Use regression analysis to describe the relationships between a set of independent variables and the dependent variable. Regression analysis produces a regression equation where the coefficients represent the relationship between each independent variable and the dependent variable. You can also use the regression equation to make predictions.

As a statistician, I should probably tell you that I love all statistical analyses equally—like parents with their kids. But, shhh, I have secret! Regression analysis is my favorite because it provides tremendous flexibility, which makes it useful in so many different circumstances.

In this blog post, I explain the capabilities of regression analysis, the types of relationships it can assess, how it controls the variables, and generally why I love it! You’ll learn when you should consider using regression analysis.

## Use Regression to Analyze a Wide Variety of Relationships

Regression analysis can handle many things. For example, you can use regression analysis to do the following:

- Model multiple independent variables
- Include continuous and categorical variables
- Use polynomial terms to model curvature
- Assess interaction terms to determine whether the effect of one independent variable depends on the value of another variable

These capabilities are all cool, but they don’t include an almost magical ability. Regression analysis can unscramble very intricate problems where the variables are entangled like spaghetti. For example, imagine you’re a researcher studying any of the following:

- Do socio-economic status and race affect educational achievement?
- Do education and IQ affect earnings?
- Do exercise habits and diet effect weight?
- Are drinking coffee and smoking cigarettes related to mortality risk?
- Does a particular exercise intervention have an impact on bone density that is a distinct effect from other physical activities?

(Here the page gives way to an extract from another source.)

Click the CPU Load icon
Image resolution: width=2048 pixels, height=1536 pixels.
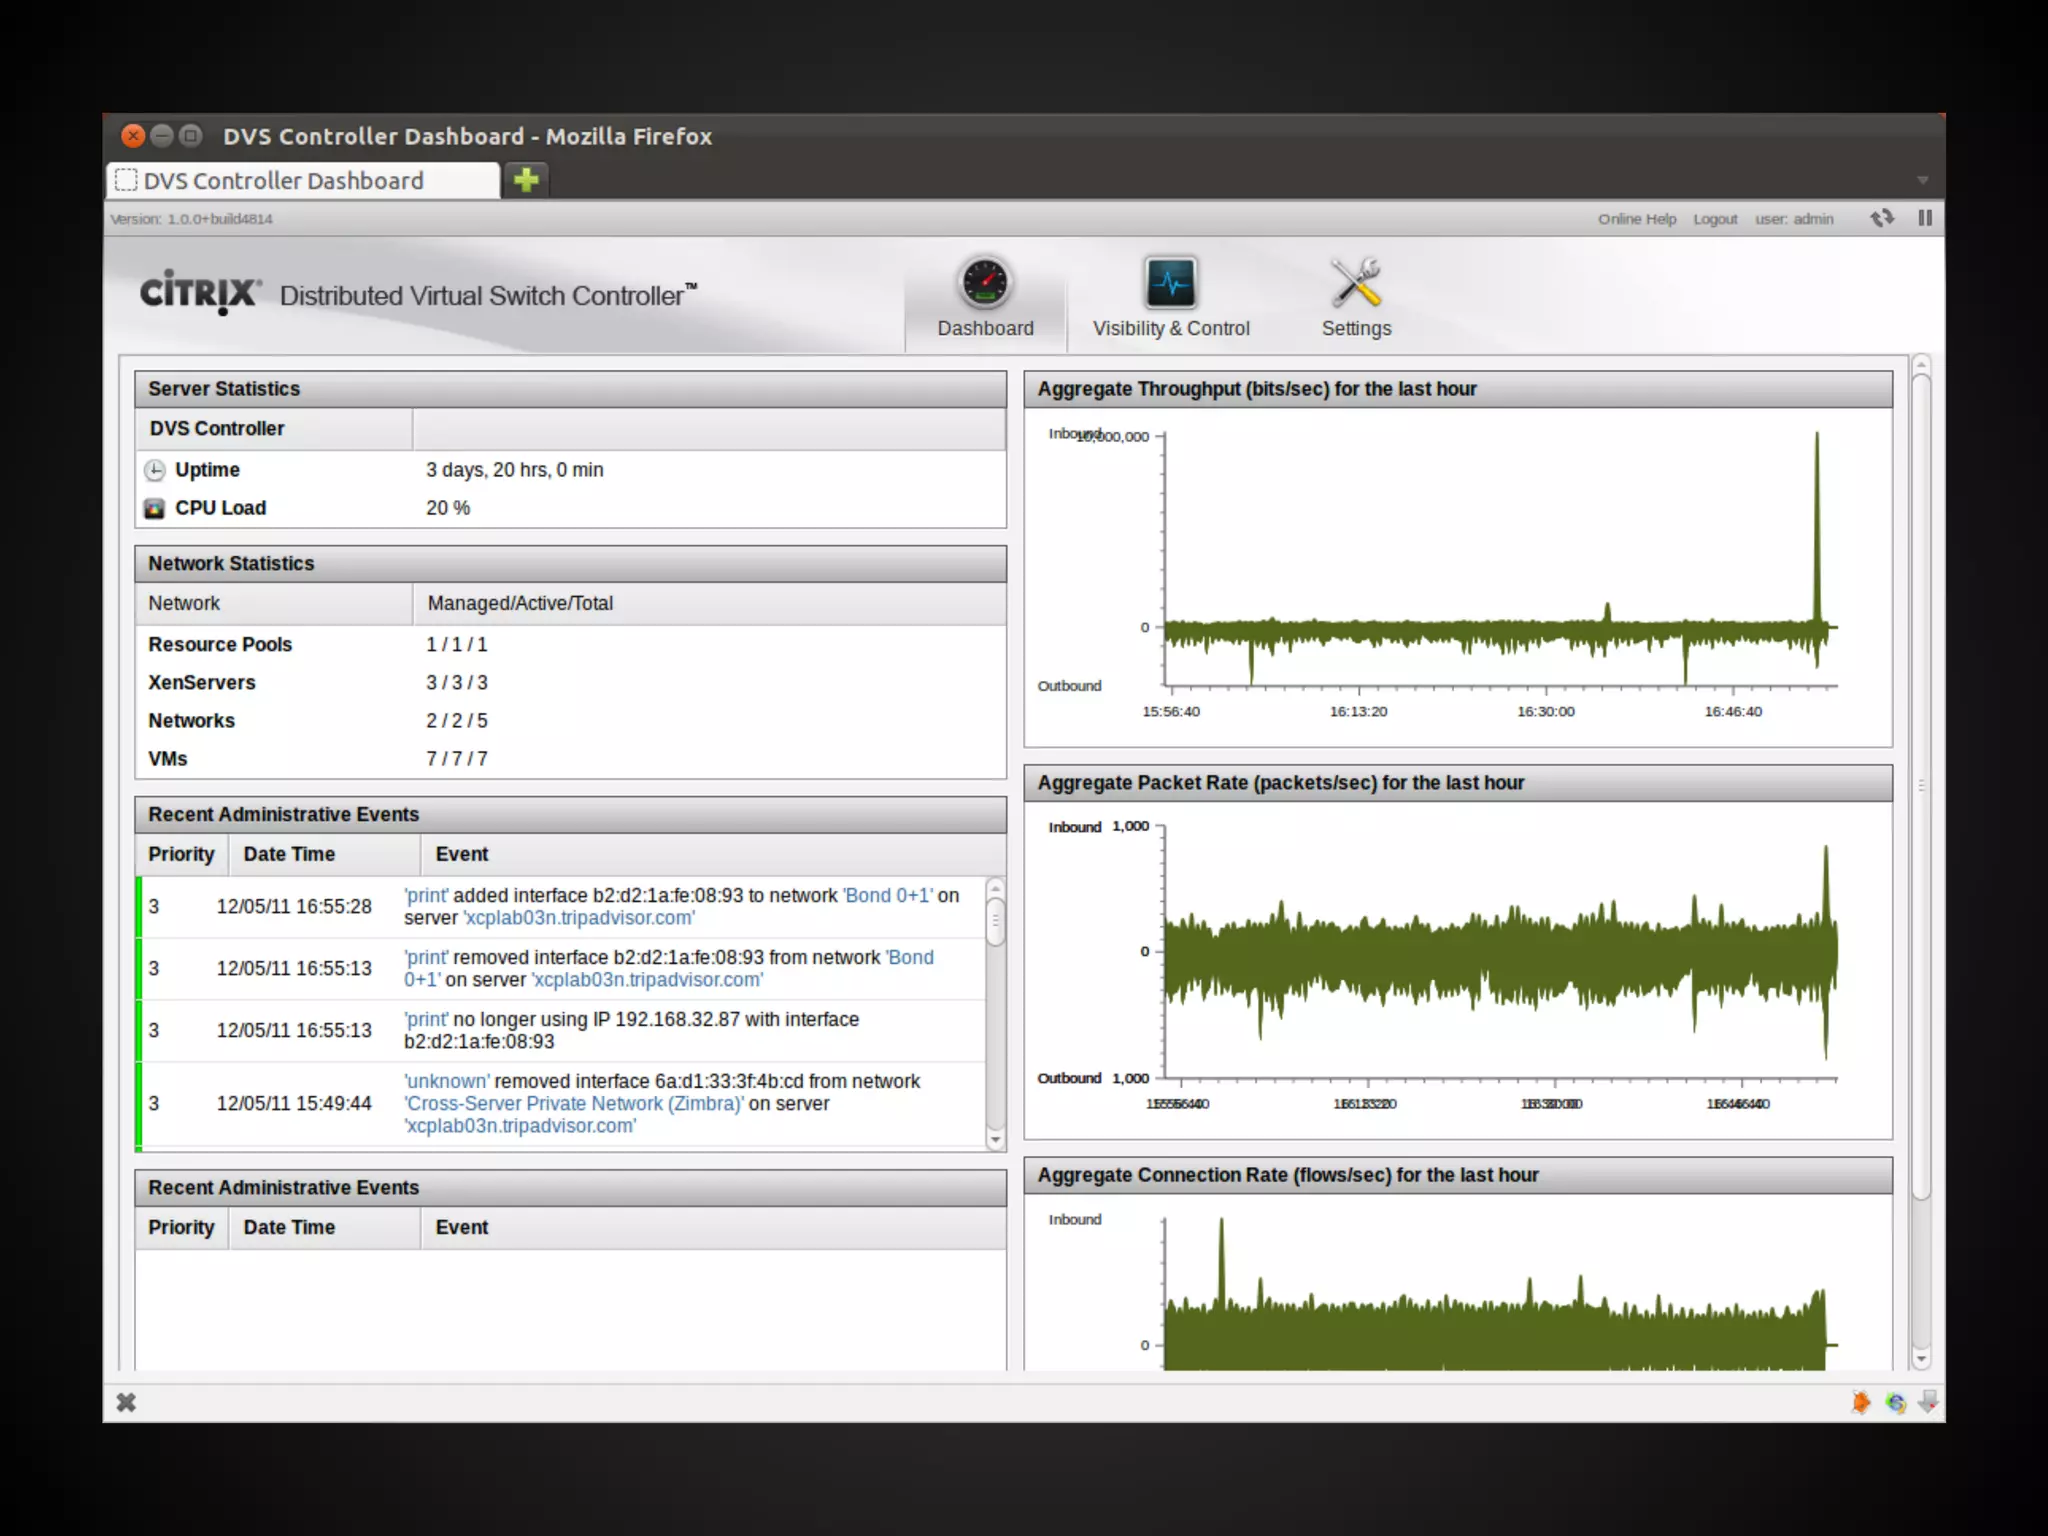coord(155,508)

More on the last two examples later!

All these research questions have entwined independent variables that can influence the dependent variables. How do you untangle a web of related variables? Which variables are statistically significant and what role does each one play? Regression comes to the rescue because you can use it for all of these scenarios!

## Use Regression Analysis to Control the Independent Variables

As I mentioned, regression analysis describes how the changes in each independent variable are related to changes in the dependent variable. Crucially, regression also statistically controls every variable in your model.

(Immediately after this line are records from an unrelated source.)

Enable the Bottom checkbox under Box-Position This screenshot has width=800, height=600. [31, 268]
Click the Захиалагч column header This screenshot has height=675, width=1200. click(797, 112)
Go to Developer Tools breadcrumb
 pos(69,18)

### What does controlling for a variable mean?

When you perform regression analysis, you need to isolate the role of each variable. For example, I participated in an exercise intervention study where our goal was to determine whether the intervention increased the subjects’ bone mineral density. We needed to isolate the role of the exercise intervention from everything else that can impact bone mineral density, which ranges from diet to other physical activity.

To accomplish this goal, you must minimize the effect of confounding variables. Regression analysis does this by estimating the effect that changing one independent variable has on the dependent variable while holding all the other independent variables constant. This process allows you to learn the role of each independent variable without worrying about the other variables in the model. Again, you want to isolate the effect of each variable.

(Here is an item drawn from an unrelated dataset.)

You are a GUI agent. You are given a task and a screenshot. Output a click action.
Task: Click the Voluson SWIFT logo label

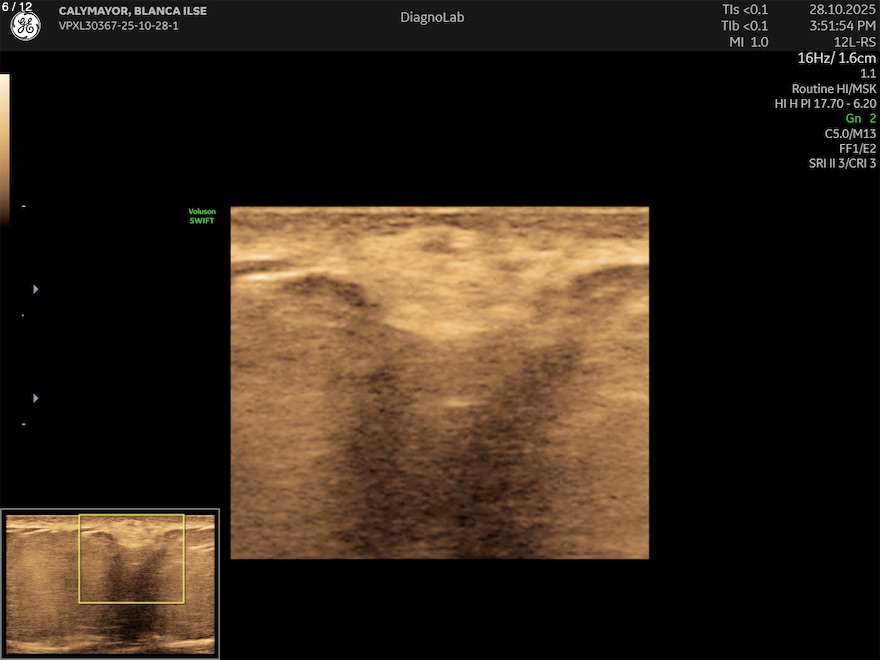[202, 216]
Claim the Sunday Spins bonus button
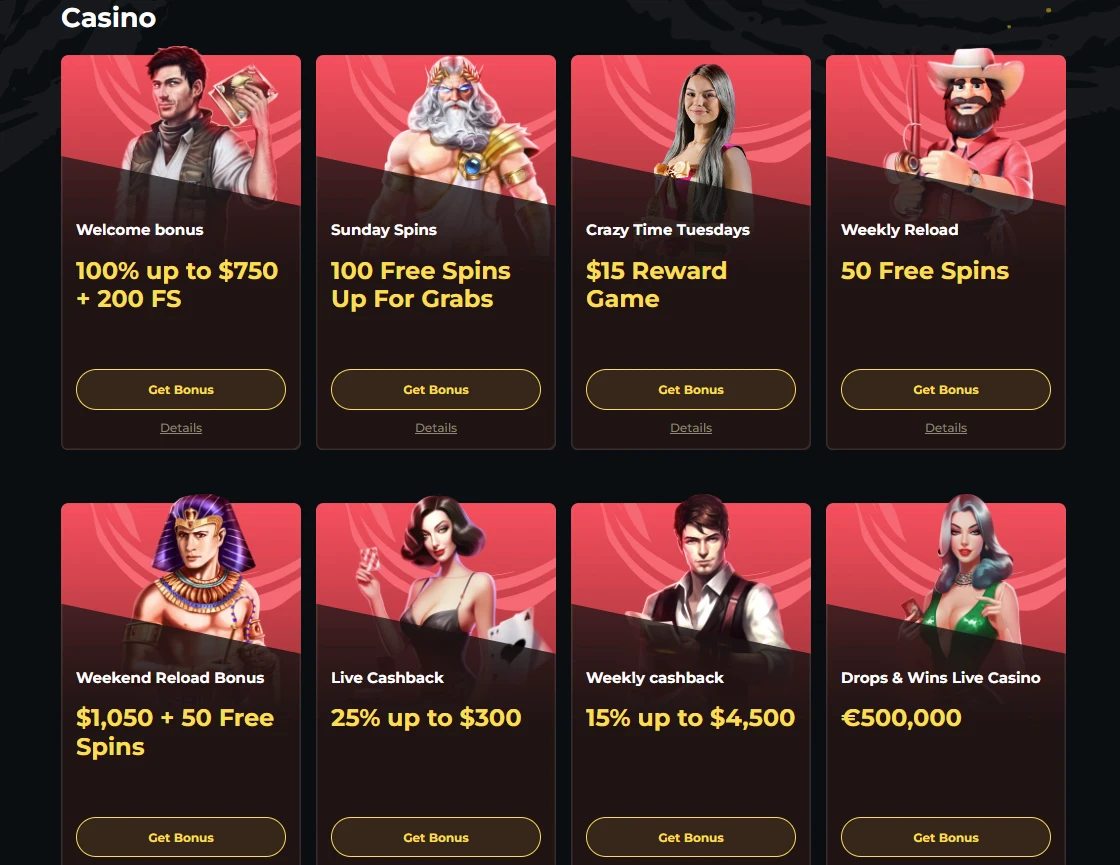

### How do you control the other variables in regression?

A beautiful aspect of regression analysis is that you hold the other independent variables constant by merely including them in your model! Let’s look at this in action with an example.

A recent study analyzed the effect of coffee consumption on mortality. The first results indicated that higher coffee intake is related to a higher risk of death. However, coffee drinkers frequently smoke, and the researchers did not include smoking in their initial model. After they included smoking in the model, the regression results indicated that coffee intake lowers the risk of mortality while smoking increases it. This model isolates the role of each variable while holding the other variable constant. You can assess the effect of coffee intake while controlling for smoking. Conveniently, you’re also controlling for coffee intake when looking at the effect of smoking.

Note that the study also illustrates how excluding a relevant variable can produce misleading results. Omitting an important variable causes it to be uncontrolled, and it can bias the results for the variables that you do include in the model. This warning is particularly applicable for observational studies where the effects of omitted variables might be unbalanced. On the other hand, the randomization process in a true experiment tends to distribute the effects of these variables equally, which lessens omitted variable bias.

## How to Interpret Regression Output

To answer questions using regression analysis, you first need to fit and verify that you have a good model. Then, you look through the regression coefficients and p-values. When you have a low p-value (typically < 0.05), the independent variable is statistically significant. The coefficients represent the average change in the dependent variable given a one-unit change in the independent variable (IV) while controlling the other IVs.

For instance, if your dependent variable is income and your IVs include IQ and education (among other relevant variables), you might see output like this:

The low p-values indicate that both education and IQ are statistically significant. The coefficient for IQ indicates that each additional IQ point increases your income by an average of approximately $4.80 while controlling everything else in the model. Furthermore, an additional unit of education increases average earnings by $24.22 while holding the other variables constant.

I’ve written an entire blog post about how to interpret regression coefficients and their p-values, which I highly recommend.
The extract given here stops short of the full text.